Existem algumas observações que gostaria de fazer: a primeira é que se espera que o Papa mencione o fato de visitar o Estado de Israel. Não queremos sentir uma referência somente à Terra Santa (sem subestimar a importância ecumênica que terá a visita), mas o fato de pronunciar de maneira explícita que existe o Estado de Israel e que faz parte desta visita. A mim não é claro se isto faz parte das mensagens que o Papa Francisco irá explicitar durante a sua visita. Este fato é muito importante porque as relações diplomáticas e o reconhecimento oficial da parte da Igreja existem já dos anos 90 e cresceram com São João Paulo II e com o Papa Emérito Bento XVI, que falaram explicitamente durante suas visitas. Não foi assim em 1964 durante a primeira visita de Paulo VI, que evitou cada referência.

Penso que o Papa Bergoglio será sensível a esta sutileza que tem um valor não apenas político, mas de identidade. Ou seja, existe grande expectativa no seu programa de visita. 

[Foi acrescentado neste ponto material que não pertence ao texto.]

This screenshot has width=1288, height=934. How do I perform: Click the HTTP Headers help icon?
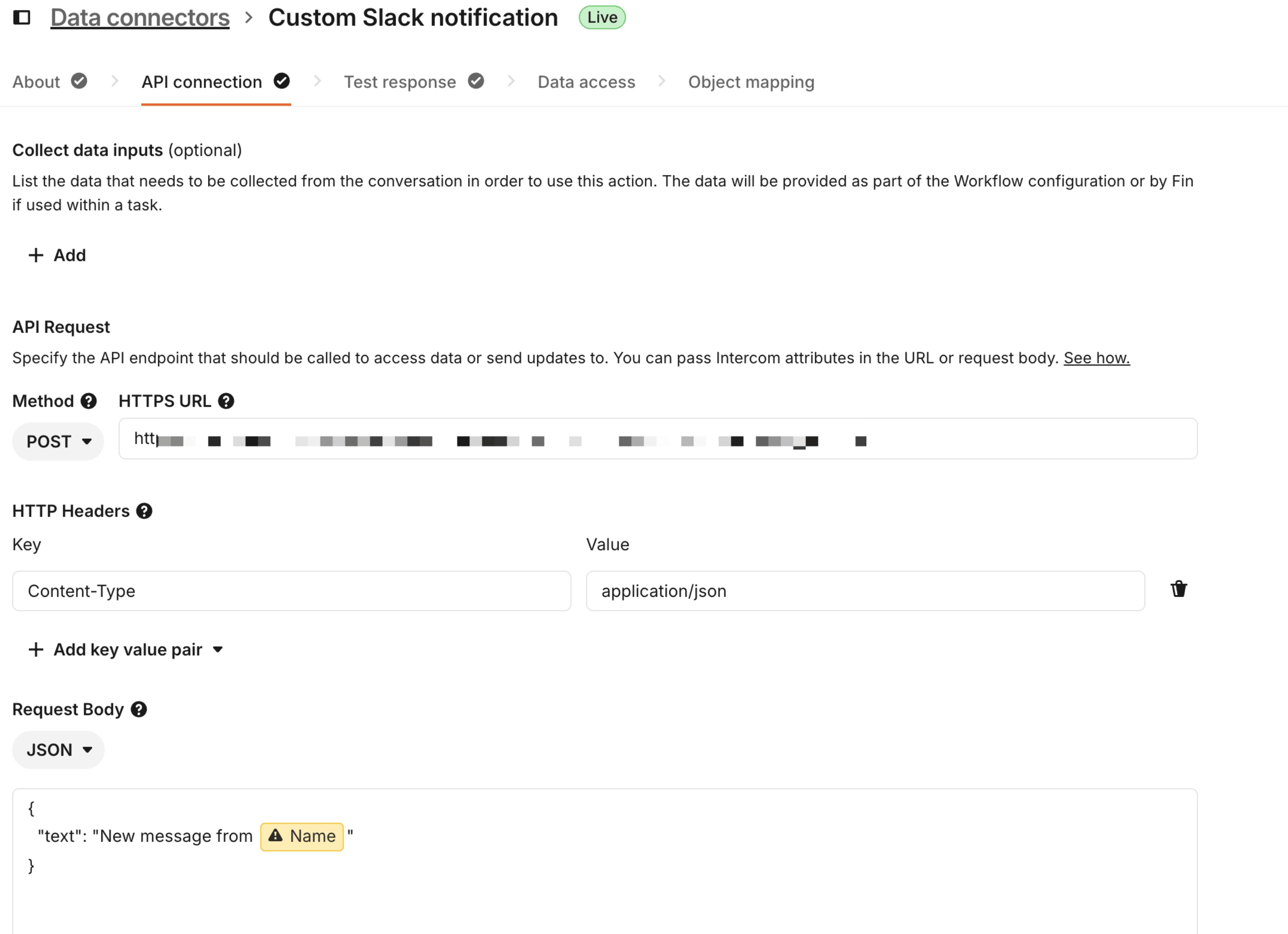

Gostaria de fazer uma outra consideração. O Papa Bergoglio traz consigo uma experiência de uma profunda amizade com a comunidade judaica de Buenos Aires. Entre as pessoas que viajarão no mesmo período está o rabino Skorka, grande amigo do Papa.

O Papa Francisco tem uma personalidade solar aberta às relações humanas. Estou certo que também ele, quando falamos do diálogo católico-judeu, queira fazer e dizer alguma coisa que ajude a levar adiante este relacionamento de fraternidade.